→ **Task requirements**:
Count every line of the listing where the string "will" occurs, and reply with the count alone.

→ **Information provided**:
====

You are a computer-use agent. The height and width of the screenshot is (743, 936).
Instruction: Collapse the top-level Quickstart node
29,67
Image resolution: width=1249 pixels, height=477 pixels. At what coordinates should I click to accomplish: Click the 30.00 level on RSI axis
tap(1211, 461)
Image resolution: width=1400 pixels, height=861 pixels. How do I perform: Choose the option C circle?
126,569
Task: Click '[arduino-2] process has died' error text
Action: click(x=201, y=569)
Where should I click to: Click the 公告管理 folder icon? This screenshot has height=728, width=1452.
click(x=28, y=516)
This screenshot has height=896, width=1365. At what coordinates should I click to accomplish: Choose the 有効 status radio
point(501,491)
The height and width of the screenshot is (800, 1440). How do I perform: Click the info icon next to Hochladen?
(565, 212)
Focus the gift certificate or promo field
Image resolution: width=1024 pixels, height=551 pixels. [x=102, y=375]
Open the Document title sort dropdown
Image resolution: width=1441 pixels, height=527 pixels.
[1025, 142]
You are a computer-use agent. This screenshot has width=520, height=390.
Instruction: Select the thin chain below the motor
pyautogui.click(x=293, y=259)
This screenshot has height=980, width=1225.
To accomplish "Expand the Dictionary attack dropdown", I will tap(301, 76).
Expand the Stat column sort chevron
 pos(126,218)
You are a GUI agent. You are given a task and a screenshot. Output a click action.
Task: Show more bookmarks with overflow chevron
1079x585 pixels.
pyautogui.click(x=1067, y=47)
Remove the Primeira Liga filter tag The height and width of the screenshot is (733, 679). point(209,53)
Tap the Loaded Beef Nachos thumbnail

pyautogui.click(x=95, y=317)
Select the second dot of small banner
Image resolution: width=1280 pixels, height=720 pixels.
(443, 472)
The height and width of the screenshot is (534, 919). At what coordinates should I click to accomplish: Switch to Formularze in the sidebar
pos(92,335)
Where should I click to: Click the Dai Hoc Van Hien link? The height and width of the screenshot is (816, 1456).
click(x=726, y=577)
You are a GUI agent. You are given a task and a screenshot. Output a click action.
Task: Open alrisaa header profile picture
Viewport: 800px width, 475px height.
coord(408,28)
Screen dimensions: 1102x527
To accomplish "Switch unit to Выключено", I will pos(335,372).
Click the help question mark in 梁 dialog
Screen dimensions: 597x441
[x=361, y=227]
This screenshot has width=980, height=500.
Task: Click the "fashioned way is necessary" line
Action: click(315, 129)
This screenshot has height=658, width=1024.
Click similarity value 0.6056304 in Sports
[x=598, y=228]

====

→ **Solution for this exercise**:
2